WORKING DATA

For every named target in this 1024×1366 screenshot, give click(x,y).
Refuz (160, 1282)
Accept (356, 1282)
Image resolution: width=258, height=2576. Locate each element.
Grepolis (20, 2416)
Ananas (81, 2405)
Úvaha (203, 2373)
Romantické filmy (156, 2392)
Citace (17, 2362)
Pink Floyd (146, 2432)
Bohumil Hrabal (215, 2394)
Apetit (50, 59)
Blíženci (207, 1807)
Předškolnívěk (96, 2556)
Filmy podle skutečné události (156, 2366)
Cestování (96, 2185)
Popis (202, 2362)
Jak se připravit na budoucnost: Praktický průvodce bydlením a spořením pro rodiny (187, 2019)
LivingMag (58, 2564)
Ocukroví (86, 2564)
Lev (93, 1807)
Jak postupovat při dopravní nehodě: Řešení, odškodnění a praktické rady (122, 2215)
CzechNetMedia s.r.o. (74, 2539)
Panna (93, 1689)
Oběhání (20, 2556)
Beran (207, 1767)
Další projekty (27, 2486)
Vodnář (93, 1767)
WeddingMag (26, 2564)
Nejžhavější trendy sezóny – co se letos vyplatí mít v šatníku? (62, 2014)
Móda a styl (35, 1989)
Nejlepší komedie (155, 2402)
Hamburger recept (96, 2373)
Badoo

WORK REQUIRED
From the records above, copy only the lines starting with the line that holds "Grepolis (20, 2416)" and going on through the line that holds "LivingMag (58, 2564)", exactly as written.

TASK RESULT
Grepolis (20, 2416)
Ananas (81, 2405)
Úvaha (203, 2373)
Romantické filmy (156, 2392)
Citace (17, 2362)
Pink Floyd (146, 2432)
Bohumil Hrabal (215, 2394)
Apetit (50, 59)
Blíženci (207, 1807)
Předškolnívěk (96, 2556)
Filmy podle skutečné události (156, 2366)
Cestování (96, 2185)
Popis (202, 2362)
Jak se připravit na budoucnost: Praktický průvodce bydlením a spořením pro rodiny (187, 2019)
LivingMag (58, 2564)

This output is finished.